Centres of Excellence
The establishment of Centres of Excellence in universities is a step in the right direction in making institutions of higher learning relevant to their social environments. The US$430 million World Bank initiative launched in 2013, Africa Centres of Excellence, aims to strengthen capacity in universities in West and Central Africa.
This innovation seeks to promote regional specialisation among participating universities, and consolidate their ability to dispense quality training and research for the social good of the African people. We foresee such a direction as an avenue for regional collaboration, with the aim of building and sustaining excellence among African universities.
In their search for world-class university status, African universities are caught up in persistently trying to maintain equilibrium between building a globally competitive university and being nationally responsive. These need not be mutually exclusive goals. After all, fundamentally, the notion of a world-class university is a concept which works as a grand vision, buttressing broad-minded, strategic decision-making and planning in universities.
Putting Africa first
We have argued that for a university to earn the name ‘African’, it should foreground African priorities and problems before being global, without any hesitation in placing Africa first.

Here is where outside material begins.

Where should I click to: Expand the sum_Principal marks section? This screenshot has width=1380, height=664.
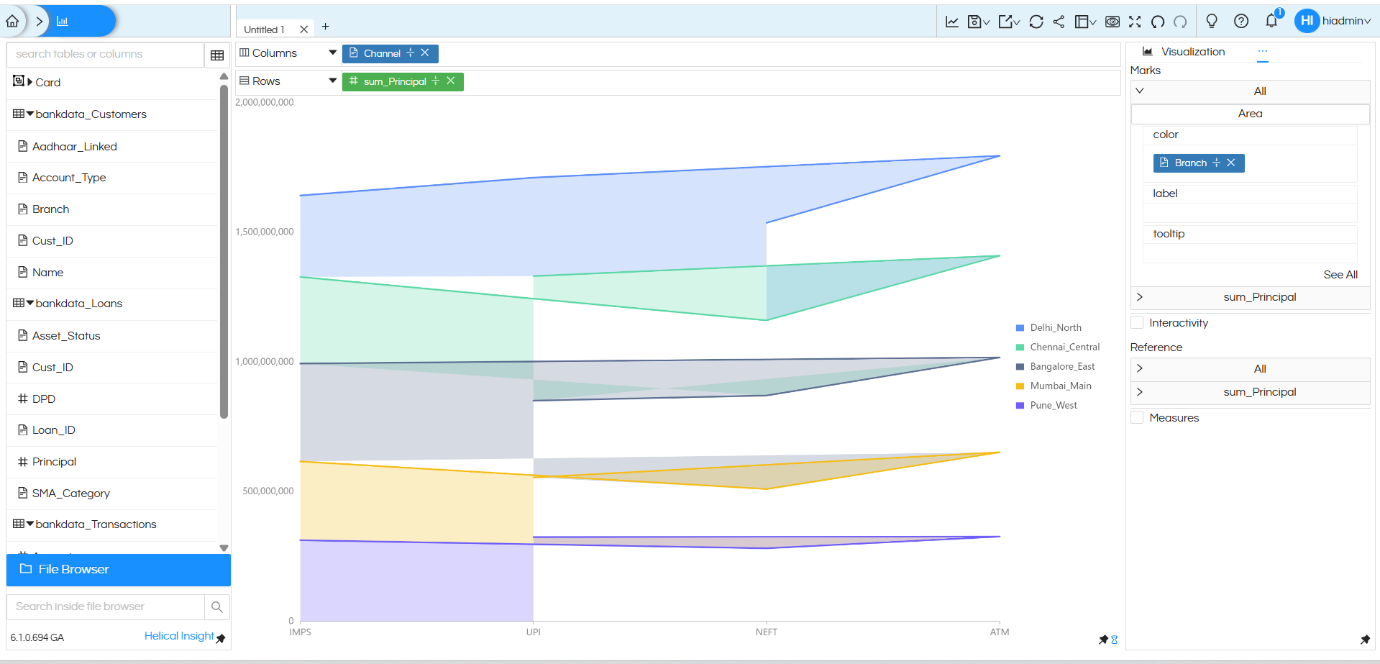coord(1140,297)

Only a small number of universities across the world can persuasively aspire to world-class status with respect to teaching, research and public service performance. Nevertheless, we see no defence for African universities to be precluded from seeking world-class excellence.
We therefore contend that although many universities in Africa may be mindful of the global concept of world-class status, such an understanding on its own will not equip them for global competitiveness. We have defended the Africanness of a world-class African university, which should immerse itself in African priorities and challenges in order to desist from the current ivory tower culture which serves the good of elitism and meritocracy.
In our opinion, the quest for an elite university not only downplays, but in fact abandons the African heritage, rooted in its community orientation and African virtues of harmony, reciprocity, humility, solidarity and the common good. Hence we argue that the African university should be African first and foremost, before turning to the pressures of globalism.
We hold that African universities, by virtue of their less powerful position in the world, should not be coerced by powerful global pressures, only to compete as perennial underdogs in the dramatically uneven university marketplace, lest they will be eternally chasing an elusive goal.
Without being overly selective, we propose the possibility of strengthening a few existing, fully established universities in each country to pursue the flagship model, on condition that they prioritise African interests in order to become an authentic African university.
Amasa P Ndofirepi is a senior researcher for the Mzala Nxumalo Centre for the Study of South African Society in Pietermaritzburg and research associate for the University of Johannesburg and the University of KwaZulu-Natal, South Africa, while Michael Cross is a research professor, higher education studies, at the University of Johannesburg, South Africa. This commentary is a substantially edited version of a forthcoming paper.